- Alexandre Jacob, l’honnête cambrioleur - http://www.atelierdecreationlibertaire.com/alexandre-jacob -

SOUVENIRS D’UN REVOLTE épisode 1

[1]Souvenirs d’un révolté

Par Jacob

Les derniers Actes – Mon arrestation

La propriété, c’est le vol.
[PROUDHON]

À ma mère

– Hé Georges ! Nous arrivons. Lève-toi.

Brusquement interrompu dans ma somnolence, d’un bond, je me levai. Puis regardant mon compagnon avec ce regard que l’on a en s’éveillant :

– Abbeville ?

Pélissard me fit un signe de tête affirmatif.

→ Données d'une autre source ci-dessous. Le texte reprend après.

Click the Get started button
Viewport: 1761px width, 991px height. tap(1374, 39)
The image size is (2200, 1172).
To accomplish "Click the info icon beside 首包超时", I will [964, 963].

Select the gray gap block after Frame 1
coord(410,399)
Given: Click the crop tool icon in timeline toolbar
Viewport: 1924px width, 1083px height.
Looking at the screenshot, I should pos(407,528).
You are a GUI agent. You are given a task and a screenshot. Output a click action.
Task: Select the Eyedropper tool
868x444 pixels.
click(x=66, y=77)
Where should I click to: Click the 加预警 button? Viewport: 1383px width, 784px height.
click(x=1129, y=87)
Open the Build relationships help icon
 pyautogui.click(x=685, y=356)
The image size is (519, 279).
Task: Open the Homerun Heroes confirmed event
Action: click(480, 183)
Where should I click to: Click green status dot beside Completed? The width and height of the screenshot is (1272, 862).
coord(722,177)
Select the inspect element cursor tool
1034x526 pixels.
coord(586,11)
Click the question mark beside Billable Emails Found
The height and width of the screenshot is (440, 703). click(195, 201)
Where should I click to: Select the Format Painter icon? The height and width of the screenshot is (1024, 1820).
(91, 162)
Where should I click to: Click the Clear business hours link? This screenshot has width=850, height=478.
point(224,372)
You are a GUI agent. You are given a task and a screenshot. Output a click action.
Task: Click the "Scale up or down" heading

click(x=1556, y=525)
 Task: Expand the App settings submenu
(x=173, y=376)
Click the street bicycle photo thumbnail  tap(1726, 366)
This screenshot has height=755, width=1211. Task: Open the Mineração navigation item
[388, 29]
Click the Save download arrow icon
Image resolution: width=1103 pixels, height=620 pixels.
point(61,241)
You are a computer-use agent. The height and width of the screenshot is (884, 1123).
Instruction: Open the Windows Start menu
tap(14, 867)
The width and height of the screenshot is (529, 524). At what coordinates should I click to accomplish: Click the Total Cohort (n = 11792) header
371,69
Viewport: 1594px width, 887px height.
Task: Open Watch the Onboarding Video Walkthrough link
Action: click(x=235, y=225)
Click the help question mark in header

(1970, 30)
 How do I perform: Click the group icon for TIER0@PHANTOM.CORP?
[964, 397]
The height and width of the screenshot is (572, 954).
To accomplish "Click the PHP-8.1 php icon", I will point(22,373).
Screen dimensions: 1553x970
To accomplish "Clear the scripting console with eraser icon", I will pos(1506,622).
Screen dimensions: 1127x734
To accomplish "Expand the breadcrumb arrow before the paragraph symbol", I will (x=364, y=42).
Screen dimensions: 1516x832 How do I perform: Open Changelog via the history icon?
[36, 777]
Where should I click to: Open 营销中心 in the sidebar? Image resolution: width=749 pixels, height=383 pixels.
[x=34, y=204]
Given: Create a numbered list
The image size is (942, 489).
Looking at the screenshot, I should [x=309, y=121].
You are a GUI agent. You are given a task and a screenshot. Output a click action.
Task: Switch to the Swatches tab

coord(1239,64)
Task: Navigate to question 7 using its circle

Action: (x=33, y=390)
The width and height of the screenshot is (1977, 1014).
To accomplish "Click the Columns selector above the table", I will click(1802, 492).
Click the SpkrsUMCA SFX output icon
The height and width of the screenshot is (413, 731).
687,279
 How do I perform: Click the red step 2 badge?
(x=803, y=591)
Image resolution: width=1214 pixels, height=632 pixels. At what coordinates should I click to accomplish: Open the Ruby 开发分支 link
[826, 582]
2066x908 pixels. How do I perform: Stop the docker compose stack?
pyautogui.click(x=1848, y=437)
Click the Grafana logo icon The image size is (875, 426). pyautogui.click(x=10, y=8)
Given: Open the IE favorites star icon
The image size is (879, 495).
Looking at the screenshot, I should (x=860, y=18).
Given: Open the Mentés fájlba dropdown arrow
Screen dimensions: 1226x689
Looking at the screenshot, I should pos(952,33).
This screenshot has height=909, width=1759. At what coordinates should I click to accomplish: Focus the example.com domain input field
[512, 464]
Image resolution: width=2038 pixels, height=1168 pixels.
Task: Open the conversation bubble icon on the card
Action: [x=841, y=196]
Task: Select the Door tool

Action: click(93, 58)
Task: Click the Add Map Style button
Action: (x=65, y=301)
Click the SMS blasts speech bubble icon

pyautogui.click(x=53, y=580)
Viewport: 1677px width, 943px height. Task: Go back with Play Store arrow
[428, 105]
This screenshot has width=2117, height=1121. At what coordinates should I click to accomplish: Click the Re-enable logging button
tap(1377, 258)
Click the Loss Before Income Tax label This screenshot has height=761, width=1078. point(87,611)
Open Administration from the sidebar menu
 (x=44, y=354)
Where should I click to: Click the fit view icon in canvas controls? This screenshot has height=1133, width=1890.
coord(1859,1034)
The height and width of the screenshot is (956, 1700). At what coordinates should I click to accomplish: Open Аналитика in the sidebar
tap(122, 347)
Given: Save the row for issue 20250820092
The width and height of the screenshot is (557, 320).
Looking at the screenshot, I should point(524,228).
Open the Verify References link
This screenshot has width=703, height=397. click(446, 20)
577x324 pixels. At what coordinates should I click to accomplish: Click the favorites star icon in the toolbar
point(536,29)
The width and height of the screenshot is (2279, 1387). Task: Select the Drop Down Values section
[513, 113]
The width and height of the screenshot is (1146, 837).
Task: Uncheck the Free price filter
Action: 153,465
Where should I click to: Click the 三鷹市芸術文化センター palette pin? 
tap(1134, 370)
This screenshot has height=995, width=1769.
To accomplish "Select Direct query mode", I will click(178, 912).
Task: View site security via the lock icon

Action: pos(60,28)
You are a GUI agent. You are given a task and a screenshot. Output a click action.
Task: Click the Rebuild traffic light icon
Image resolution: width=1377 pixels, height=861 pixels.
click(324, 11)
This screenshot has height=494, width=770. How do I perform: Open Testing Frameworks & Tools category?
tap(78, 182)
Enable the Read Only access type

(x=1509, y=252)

Aussitôt, je serrai mes outils, roulai une cigarette et l’allumai ; puis je scrutai le ciel pour m’assurer s’il pleuvait encore comme à notre départ de Paris.

Pélissard me devina.

– Il pleut bézef, mon vieux ! me dit-il en secouant sa main droite. Il fait noir comme dans un four.
– Tant mieux ! lui dis-je en souriant.
– T’en parles à ton aise, toi ; tu as ton imperméable. Mais pour moi, c’est pas rigolo. Je n’ai pas même un parapluie.
– Bah ! avant une heure tu en auras un.

Le sifflet strident de la locomotive mit fin à notre conversation. Le train stoppa. Nous étions attendus.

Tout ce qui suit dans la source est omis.